1. Thorn
My fingers slip and the egg falls into the metal mixing bowl, the shell shattering as it hits the bottom. I purse my lips, another flare of nerves rushing through me as I stare at the shell swimming in the yellow pool.
It’s alright, it’s only the third egg in the bowl.
I bought twenty-four just in case.
Pushing a quick breath out through my nose, I try to contain myself as I take the bowl to the sink and wash it out.
I’ve cleaned every room in my flat twice, changed bedding, blankets, even the rugs. Mopped, dusted, rearranged my bookshelves, even reorganised my pantry in a burst of anxiety yesterday. I began preparing the food at four thirty, so it will be ready in plenty of time before Luca arrives at six. Though it still feels as if it isnt enough. I want everything to be perfect for him.
I’ve hidden anything embarrassing, such as the A3 poster I have of us from our Calvin Klein shoot in my bedroom, and the candid shot from a year ago of him laughing on a beach on Instagram I love so much I printed it out and put it on the side table in my living room.
My clothes are laid out on my bed - Ill get changed at half five. I’ve put the plates, knives and forks in order and readied them in the centre of the dining table - Ill heat the plates and set them out properly after Luca is here. I’ve spent hours making a playlist of Lucas favourite songs - already downloaded to my phone in case he wants to listen to music. It doesn’t surprise me that he likes fast and messy music, and there are softer songs I can put on in the background that will hopefully create a relaxing mood.
I’m sure Ive covered everything, but it doesnt stop the shake of my hands, or the tight anticipation that’s been humming in my chest since I invited him to my flat two days ago when he came back to London.
Luca is booked with shoots for six months across Europe and Asia, and it gets harder each time he leaves. But this is the lifestyle we chose. Apart from the three day Versace shoot with Hayden last month in Tuscany, Ive stayed in London for work.
I’ve spent a week preparing for this, running through every possible scenario in my mind, though I never get it right. Luca always surprises me, and he makes everything so much better than I originally planned.
Taking the bowl back to the counter beside the fridge, I scan the kitchen in case I’ve missed anything. I just hope he likes the warm palate of my flat. I enjoy muted tones, and I’ve painted my kitchen in a light yellow that matches the white fridge and surfaces. Luca prefers bright splashes of colour which occasionally feel as if they are shouting at me, depending on my state. I sigh happily at the bowl as I remember how, since I’ve told him, he always asks me what I’d prefer before we meet.

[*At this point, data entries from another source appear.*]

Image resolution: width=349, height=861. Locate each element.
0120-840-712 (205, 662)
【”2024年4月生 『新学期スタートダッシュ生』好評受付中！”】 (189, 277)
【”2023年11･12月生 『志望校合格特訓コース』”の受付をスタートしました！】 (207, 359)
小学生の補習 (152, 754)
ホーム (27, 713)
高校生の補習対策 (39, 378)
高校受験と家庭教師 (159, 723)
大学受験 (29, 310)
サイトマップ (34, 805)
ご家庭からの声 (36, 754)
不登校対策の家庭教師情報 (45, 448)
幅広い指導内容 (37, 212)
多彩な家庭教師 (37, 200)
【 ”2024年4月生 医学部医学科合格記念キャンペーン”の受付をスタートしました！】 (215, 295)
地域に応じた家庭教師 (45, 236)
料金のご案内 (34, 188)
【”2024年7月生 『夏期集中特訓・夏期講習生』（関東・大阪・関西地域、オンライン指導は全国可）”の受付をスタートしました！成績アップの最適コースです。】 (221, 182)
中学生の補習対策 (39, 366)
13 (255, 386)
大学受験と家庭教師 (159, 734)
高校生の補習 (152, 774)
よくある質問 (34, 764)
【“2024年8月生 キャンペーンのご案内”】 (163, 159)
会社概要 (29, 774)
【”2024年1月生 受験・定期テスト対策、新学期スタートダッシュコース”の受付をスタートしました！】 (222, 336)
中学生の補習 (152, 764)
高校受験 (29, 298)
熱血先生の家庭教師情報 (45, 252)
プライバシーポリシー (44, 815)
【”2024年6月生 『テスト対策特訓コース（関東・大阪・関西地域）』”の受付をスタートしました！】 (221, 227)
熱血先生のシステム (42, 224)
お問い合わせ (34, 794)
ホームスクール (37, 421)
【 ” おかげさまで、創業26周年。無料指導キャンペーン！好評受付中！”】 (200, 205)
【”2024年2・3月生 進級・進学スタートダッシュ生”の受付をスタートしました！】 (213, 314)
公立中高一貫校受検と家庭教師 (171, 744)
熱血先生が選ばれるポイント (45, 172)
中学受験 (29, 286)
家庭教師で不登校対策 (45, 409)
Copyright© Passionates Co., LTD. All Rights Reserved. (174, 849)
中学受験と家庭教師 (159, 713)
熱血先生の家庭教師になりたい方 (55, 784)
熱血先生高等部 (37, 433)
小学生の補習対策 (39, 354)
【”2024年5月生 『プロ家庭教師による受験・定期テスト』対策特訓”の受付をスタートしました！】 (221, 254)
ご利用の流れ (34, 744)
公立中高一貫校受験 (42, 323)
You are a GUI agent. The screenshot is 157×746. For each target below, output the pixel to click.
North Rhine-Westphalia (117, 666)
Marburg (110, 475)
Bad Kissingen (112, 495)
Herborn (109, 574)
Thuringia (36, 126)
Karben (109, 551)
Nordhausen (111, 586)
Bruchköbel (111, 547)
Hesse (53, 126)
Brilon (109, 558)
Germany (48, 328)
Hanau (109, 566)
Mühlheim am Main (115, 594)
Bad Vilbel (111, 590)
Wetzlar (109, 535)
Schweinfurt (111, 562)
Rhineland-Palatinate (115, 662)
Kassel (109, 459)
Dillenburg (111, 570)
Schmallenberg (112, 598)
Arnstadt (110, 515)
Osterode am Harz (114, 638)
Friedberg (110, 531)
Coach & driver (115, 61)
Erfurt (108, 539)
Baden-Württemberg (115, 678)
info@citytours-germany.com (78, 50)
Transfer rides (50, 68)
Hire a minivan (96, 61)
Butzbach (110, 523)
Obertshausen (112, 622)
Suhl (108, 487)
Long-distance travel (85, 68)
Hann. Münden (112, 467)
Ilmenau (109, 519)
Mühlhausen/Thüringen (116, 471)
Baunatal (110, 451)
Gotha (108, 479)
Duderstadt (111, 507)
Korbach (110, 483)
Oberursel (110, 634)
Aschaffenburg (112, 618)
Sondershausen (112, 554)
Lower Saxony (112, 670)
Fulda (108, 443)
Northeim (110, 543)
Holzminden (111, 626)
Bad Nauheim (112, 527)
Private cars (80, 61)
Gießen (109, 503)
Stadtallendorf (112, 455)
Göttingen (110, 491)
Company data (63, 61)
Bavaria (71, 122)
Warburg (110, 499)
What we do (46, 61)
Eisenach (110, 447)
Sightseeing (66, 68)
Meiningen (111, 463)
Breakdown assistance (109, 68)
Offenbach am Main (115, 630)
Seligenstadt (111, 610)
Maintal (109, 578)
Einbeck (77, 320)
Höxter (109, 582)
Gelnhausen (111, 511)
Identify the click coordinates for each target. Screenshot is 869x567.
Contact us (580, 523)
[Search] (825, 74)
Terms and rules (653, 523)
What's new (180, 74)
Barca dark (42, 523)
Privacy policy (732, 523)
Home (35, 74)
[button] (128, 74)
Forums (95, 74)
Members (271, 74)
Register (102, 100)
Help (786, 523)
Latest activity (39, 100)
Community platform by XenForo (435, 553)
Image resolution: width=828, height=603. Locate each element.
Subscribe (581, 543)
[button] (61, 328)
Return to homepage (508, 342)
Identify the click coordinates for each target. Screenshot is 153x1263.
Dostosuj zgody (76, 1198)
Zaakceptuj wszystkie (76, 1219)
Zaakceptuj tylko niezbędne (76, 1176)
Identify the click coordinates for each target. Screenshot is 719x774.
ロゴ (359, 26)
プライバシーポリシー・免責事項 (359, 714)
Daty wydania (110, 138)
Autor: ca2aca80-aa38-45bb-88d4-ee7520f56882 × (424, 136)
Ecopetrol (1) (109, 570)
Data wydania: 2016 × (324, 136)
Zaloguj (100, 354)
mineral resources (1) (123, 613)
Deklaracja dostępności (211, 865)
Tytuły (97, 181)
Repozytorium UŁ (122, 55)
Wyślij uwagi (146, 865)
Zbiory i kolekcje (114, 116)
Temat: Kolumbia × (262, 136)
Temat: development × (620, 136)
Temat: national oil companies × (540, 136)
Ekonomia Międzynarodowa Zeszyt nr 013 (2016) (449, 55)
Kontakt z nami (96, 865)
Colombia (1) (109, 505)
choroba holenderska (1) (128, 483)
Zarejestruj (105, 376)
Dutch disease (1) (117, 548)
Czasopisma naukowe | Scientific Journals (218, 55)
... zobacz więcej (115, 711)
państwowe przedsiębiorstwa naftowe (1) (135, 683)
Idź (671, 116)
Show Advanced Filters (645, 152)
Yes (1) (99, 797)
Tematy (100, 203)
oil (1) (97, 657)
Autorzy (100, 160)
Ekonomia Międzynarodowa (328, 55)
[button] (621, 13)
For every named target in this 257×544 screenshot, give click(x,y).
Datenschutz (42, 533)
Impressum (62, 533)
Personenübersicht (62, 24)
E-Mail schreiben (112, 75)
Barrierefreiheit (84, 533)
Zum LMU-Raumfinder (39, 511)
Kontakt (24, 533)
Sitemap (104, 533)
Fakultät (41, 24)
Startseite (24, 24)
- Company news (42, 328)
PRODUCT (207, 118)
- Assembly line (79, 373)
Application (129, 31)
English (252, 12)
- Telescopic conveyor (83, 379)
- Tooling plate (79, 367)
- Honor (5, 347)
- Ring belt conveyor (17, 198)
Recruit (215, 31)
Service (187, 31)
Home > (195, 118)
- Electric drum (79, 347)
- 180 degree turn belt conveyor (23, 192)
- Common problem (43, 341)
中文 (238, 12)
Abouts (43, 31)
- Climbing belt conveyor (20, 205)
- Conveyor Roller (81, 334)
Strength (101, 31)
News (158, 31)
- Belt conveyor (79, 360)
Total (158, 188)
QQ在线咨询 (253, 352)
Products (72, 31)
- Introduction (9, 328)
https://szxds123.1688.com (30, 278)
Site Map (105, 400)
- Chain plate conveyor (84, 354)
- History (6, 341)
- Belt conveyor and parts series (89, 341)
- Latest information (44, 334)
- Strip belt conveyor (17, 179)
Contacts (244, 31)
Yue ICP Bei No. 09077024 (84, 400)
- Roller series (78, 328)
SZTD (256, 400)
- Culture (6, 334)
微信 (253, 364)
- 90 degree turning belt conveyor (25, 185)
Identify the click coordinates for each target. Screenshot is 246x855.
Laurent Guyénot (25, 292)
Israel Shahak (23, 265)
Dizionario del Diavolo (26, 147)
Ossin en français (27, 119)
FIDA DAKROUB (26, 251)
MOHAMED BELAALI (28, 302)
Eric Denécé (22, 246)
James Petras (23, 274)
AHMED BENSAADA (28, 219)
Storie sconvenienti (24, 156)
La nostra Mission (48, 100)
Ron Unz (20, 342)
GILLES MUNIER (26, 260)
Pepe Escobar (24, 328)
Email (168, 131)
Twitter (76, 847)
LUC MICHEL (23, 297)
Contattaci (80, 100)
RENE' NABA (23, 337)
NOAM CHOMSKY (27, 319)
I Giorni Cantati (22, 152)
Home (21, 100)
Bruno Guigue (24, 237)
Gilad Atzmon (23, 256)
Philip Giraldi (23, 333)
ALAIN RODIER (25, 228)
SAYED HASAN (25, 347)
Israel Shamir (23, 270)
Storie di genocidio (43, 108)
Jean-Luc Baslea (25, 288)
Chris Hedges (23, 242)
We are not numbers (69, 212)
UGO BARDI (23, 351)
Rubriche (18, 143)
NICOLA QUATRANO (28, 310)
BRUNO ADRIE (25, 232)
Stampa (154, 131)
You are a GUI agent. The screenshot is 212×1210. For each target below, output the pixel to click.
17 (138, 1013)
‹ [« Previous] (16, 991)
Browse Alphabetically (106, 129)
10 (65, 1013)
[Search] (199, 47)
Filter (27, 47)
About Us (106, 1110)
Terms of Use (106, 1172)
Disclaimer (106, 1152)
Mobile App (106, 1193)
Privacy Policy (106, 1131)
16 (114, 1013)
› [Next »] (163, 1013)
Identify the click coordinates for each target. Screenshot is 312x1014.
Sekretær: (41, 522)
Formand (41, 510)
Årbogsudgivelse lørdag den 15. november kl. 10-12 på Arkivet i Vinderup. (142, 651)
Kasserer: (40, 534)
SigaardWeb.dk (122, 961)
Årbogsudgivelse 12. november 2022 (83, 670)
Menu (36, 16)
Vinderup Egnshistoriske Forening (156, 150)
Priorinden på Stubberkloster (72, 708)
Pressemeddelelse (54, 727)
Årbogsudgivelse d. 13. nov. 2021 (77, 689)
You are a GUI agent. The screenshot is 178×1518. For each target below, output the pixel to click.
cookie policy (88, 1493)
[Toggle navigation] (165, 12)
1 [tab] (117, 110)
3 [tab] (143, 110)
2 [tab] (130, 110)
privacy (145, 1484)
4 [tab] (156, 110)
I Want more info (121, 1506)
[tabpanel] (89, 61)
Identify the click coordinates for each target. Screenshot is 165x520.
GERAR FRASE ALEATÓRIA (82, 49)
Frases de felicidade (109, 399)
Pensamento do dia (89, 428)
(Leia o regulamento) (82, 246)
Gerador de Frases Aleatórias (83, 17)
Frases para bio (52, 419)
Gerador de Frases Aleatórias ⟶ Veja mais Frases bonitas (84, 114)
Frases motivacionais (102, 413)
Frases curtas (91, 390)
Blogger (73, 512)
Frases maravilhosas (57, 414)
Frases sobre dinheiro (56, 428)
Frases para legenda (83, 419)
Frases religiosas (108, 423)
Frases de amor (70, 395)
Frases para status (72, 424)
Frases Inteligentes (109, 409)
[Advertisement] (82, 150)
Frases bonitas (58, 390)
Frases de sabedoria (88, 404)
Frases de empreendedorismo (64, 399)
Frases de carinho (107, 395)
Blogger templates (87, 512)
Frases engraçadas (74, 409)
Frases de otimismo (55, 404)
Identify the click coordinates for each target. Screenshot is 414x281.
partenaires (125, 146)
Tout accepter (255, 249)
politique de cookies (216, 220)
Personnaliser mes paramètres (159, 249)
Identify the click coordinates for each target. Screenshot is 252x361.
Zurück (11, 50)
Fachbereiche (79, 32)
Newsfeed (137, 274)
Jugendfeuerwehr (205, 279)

Smiling softly, I reach for the first carton of eggs to start again.
I really am so lucky.
The only person I allow in my flat is my dad, and that’s on very rare occasions, such as birthdays or Christmas. But I’m ready for this.
Technically, Luca and I only said we liked each other four months ago. It’s occasionally overwhelming that someone as wild as him wants to be in a relationship with someone like me. I never knew the Luca who used to bully and tease me on shoots would also turn out to be so soft and gentle.
I roll back my shoulders, steadying myself before cracking the egg on the side of the bowl one-handed. A quick glance at the clock above the door while I whisk the new mixture tells me I still have an hour. I dont need to worry so much. There’s plenty of time.
Though I have to make sure there are no mistakes.
For years I’ve been dreaming of ways to entice Luca to me, spending hours planning how to show him how I feel. As soon as I found out wed be on a shoot together, I would craft meticulous schemes about conversations we could have, ways to flirt with him, even ask him out to dinner. But they all involved actually talking to him, and that’s where I fell short.
Cooking for him in my flat has been steadily climbing up the list since our Calvin Klein shoot, and we’re finally here.
I just hope he won’t be disappointed when he arrives.